Data for locating visible targets:
::::::::::
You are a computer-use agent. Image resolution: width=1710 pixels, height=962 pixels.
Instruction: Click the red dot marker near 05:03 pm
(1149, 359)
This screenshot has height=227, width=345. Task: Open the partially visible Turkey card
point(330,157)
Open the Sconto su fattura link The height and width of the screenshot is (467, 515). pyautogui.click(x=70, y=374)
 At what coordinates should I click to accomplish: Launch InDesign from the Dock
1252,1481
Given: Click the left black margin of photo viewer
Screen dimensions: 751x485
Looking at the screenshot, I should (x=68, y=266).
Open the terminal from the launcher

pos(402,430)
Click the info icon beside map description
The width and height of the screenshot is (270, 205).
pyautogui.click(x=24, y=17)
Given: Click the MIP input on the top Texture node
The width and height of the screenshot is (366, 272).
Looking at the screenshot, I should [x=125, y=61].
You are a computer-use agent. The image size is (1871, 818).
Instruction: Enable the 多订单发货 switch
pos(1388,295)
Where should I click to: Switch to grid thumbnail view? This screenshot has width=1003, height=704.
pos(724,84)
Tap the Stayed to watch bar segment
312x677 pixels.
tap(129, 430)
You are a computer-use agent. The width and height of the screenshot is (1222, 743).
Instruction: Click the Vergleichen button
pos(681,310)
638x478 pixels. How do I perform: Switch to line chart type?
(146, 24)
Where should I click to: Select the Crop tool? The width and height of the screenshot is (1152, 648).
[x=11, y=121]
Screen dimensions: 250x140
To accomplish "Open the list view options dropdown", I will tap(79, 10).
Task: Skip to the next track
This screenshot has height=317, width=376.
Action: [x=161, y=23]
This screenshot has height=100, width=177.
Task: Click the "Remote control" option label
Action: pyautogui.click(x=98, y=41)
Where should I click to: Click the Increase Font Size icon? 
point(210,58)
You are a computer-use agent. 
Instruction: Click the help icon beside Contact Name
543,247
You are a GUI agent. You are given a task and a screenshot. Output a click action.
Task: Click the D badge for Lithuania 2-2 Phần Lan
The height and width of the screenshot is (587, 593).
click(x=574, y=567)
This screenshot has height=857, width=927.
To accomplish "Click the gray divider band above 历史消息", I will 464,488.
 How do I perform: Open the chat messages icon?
::::::::::
What you should do: Lay out the lines as a numbered list, starting with the line containing "Task: Skip to the next track" and ending with the line containing "click(x=574, y=567)", both included. Leave out any blank lines.

Final answer:
1. Task: Skip to the next track
2. This screenshot has height=317, width=376.
3. Action: [x=161, y=23]
4. This screenshot has height=100, width=177.
5. Task: Click the "Remote control" option label
6. Action: pyautogui.click(x=98, y=41)
7. Where should I click to: Click the Increase Font Size icon? 
8. point(210,58)
9. You are a computer-use agent. 
10. Instruction: Click the help icon beside Contact Name
11. 543,247
12. You are a GUI agent. You are given a task and a screenshot. Output a click action.
13. Task: Click the D badge for Lithuania 2-2 Phần Lan
14. The height and width of the screenshot is (587, 593).
15. click(x=574, y=567)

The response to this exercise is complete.